» **Data provided**:
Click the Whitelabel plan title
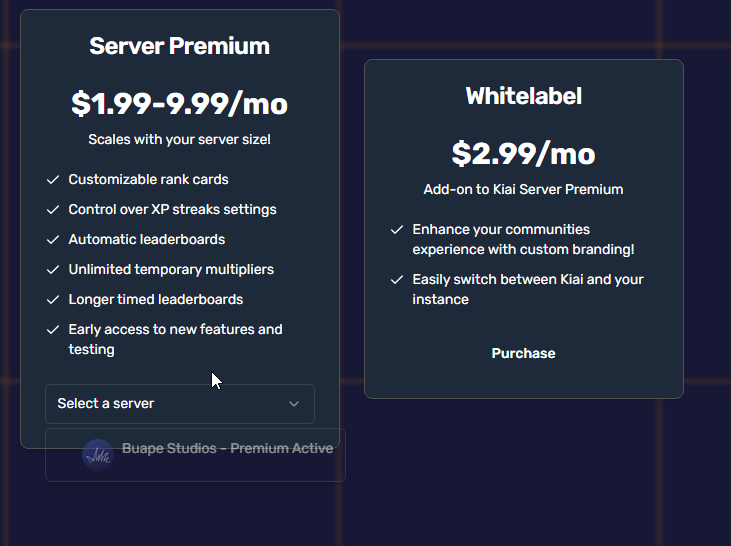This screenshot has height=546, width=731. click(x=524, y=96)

--

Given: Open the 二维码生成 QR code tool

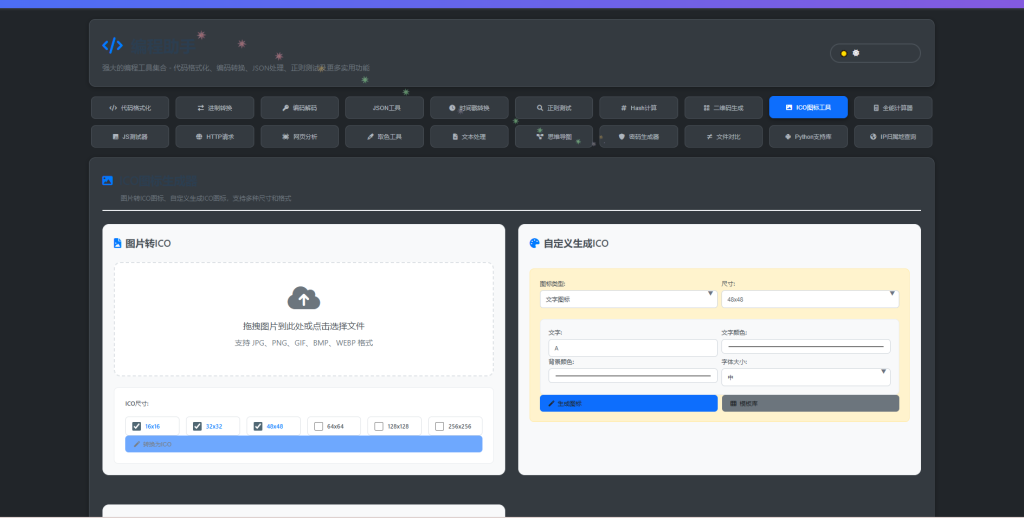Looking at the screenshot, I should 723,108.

---

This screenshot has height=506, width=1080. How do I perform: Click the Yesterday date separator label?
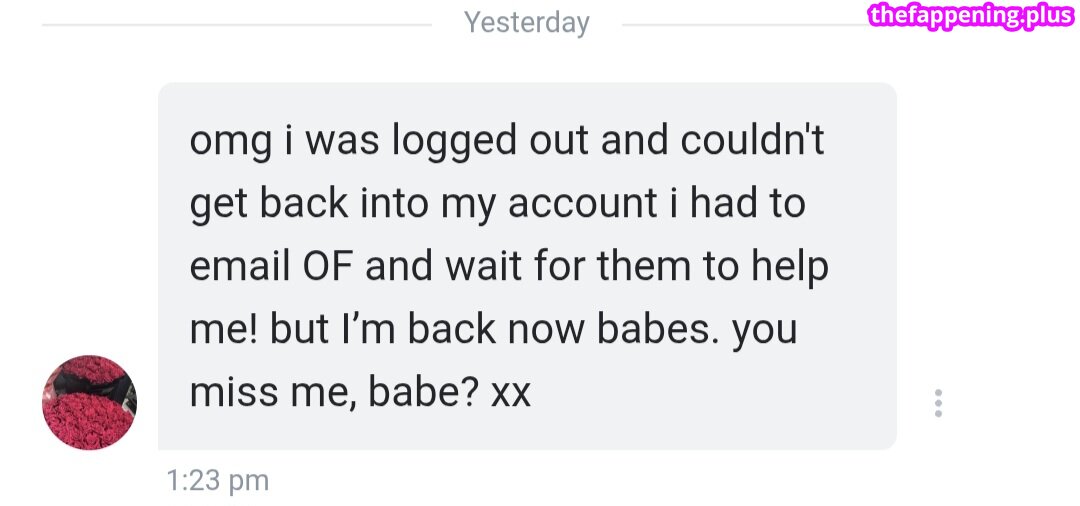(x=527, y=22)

» **What the task asks**:
Shift every coordinate in the answers by 34 in the records starting with the line containing "This screenshot has height=506, width=1080." and going on through the line containing "(x=527, y=22)". Write out those lines again, requests included, and leave the pictures out.

» **Output**:
This screenshot has height=506, width=1080. How do I perform: Click the Yesterday date separator label?
(x=561, y=56)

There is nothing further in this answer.